In the same way, it was only when police visited the home of serial killer John Wayne Gacy and smelled the awful stench coming from the crawl space under his house that his ghastly spate of horrific murders was uncovered. Like Bundy and Nilsen, Gacy blended in well with his surroundings, seldom giving any indication of the horrors of his personal life. Gacy was a well-respected building contractor who lived in a middle-class neighbourhood and was active in politics, performing as a clown at children's parties and charity events. Unbeknown to his neighbours, however, he had for years been luring boys as young as nine to his house, sodomizing them, torturing them on a homemade rack and finally garrotting them before dumping their bodies outside. In a chilling finale to his murderous career, when he was on death row he continued to function as an enterprising businessman, selling his paintings of skulls and clowns, which became collectors' items and reached high prices.

HISTORICAL FIGURES

In the past, of course, many serial killers had no need to hide behind the faade of a conventional way of life.

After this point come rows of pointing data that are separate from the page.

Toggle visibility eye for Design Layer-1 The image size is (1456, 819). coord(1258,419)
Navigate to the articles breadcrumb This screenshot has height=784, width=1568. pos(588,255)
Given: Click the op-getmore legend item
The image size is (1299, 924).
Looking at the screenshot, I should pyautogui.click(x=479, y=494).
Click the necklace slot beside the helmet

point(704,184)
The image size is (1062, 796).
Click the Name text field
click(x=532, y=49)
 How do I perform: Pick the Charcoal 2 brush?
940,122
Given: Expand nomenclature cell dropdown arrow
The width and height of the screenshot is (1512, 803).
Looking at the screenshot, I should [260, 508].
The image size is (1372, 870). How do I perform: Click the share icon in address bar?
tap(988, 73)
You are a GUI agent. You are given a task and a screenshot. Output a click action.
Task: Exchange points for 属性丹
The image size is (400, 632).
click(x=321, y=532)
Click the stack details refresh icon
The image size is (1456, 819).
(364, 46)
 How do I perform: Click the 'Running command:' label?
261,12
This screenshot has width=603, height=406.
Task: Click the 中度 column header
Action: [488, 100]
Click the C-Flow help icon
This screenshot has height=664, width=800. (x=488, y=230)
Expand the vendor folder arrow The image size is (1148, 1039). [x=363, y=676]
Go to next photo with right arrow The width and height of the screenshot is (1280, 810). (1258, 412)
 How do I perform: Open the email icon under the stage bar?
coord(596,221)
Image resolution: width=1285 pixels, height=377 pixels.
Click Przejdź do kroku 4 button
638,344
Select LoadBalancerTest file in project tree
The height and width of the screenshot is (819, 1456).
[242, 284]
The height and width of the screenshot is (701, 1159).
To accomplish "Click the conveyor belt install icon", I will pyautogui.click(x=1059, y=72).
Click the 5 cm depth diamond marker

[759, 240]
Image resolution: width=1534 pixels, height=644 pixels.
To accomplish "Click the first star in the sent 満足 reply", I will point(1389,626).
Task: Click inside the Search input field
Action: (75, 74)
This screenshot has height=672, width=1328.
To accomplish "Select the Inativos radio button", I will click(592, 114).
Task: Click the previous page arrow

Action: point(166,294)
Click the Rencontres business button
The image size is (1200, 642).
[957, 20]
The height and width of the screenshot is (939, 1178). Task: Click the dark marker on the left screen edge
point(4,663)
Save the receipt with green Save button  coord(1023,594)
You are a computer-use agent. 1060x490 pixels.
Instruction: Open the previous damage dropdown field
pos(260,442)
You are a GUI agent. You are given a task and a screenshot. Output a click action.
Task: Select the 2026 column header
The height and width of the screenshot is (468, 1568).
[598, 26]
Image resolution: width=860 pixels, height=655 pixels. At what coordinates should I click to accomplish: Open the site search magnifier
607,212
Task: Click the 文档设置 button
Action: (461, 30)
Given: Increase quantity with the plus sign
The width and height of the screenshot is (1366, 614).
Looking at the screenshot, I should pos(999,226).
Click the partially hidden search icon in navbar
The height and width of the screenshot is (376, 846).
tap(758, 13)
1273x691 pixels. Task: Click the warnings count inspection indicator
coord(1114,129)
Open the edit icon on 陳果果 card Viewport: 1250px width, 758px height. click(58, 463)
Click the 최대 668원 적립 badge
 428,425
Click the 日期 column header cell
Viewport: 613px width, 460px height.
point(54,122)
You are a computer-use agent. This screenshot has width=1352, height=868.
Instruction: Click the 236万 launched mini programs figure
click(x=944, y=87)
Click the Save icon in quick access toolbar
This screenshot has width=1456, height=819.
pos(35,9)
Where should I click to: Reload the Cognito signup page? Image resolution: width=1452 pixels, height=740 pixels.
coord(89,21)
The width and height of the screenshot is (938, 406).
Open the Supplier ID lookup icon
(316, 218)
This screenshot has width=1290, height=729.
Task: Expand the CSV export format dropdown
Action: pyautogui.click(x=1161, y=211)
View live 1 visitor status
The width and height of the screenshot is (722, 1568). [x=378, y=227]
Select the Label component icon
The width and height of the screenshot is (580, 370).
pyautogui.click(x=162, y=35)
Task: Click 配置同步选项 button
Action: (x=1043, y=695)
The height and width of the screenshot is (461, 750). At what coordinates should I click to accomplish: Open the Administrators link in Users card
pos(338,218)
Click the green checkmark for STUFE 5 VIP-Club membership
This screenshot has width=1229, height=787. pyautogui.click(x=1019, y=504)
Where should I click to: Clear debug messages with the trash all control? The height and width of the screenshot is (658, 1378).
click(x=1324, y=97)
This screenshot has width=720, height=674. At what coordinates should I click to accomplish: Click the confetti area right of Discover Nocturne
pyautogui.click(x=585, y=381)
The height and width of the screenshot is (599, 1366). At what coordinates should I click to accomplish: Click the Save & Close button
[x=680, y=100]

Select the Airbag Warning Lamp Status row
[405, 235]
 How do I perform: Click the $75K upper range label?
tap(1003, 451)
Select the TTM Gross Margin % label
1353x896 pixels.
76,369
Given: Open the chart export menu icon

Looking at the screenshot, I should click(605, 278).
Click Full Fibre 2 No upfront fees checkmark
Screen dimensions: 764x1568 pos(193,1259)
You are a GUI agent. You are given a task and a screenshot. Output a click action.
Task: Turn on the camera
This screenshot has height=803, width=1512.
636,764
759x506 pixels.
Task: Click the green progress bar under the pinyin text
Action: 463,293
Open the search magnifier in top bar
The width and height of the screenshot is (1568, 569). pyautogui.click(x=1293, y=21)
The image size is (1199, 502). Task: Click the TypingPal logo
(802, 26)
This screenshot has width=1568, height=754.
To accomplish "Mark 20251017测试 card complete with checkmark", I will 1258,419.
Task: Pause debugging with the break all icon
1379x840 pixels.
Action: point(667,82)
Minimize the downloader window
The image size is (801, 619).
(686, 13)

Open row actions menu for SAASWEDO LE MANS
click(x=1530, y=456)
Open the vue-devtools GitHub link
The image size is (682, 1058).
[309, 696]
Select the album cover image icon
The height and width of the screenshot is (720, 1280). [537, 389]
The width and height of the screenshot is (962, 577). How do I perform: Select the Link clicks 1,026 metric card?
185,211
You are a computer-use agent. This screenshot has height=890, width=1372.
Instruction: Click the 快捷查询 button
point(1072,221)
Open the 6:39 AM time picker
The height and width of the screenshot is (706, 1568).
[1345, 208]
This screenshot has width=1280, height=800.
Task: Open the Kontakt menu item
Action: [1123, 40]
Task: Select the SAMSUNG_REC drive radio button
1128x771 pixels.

Historical figures such as the sixteenth-century Hungarian countess Erzebet Bathory were in a position to do what they liked; in Erzebet's case what she liked was torturing servant girls to death. She would pierce them with pins, needles and branding irons, burn their vaginas with lighted candles and then attack them in a frenzy, tearing their breasts to pieces. During the torture sessions, she would also bite chunks of flesh from the girls. One victim was forced to cook and eat her own flesh. After these orgiastic rituals of torture and murder, the bodies of the girls would be left to rot, or dumped outside the castle walls for wolves to eat. This continued for years, without anyone intervening. It was only when Erzebet started to torture daughters of the nobility instead of mere peasant girls that the king decided to put a stop to her activities and ordered a night raid on the castle, catching her in the act. Even then, instead of being executed like her servant accomplices, Erzebet was given a special dispensation and, despite the fact that she had killed hundreds of victims, ended her days imprisoned in her castle rooms.

ANONYMOUS KILLERS

Perhaps even more terrifying than these monsters of depravity, whether historical or modern day, are the ones who got away. The most infamous of these is, of course, Jack the Ripper. The fact that his victims were so brutally murdered, that he apparently issued taunting messages to the police and that his identity to this day remains unknown, continues to make this one of the most disturbing, and fascinating, cases of all time.

Jack the Ripper claimed his first victim in 1888 a prostitute in London's East End known as 'Polly', though her real name was Mary Nichols. Her throat had been cut and there were vicious stab wounds to her stomach and genitals. About a month later, prostitute Annie Chapman was found disembowelled, her entrails laid across one shoulder. In a pattern that was to prove horribly familiar, parts of the body, in this case the bladder, vagina, womb and ovaries, were missing. The murders continued, each one more gruesome than the last; in the case of victim Catherine Eddowes, a kidney was removed and then half of it sent to the police with a letter bragging that the killer had eaten the other half. Finally, with the murder of Mary Kelly, the Ripper reached new depths of violence and madness: her dead body was disembowelled and her hand had been inserted into her stomach. In addition, her liver had been placed on her thigh, while her breasts had been cut off and laid out beside her severed heart, kidneys and nose. Strips of flesh were hung from nails around the room in which she was murdered. A post-mortem discovered that Kelly had been three months pregnant, but the Ripper had taken her womb and foetus with him.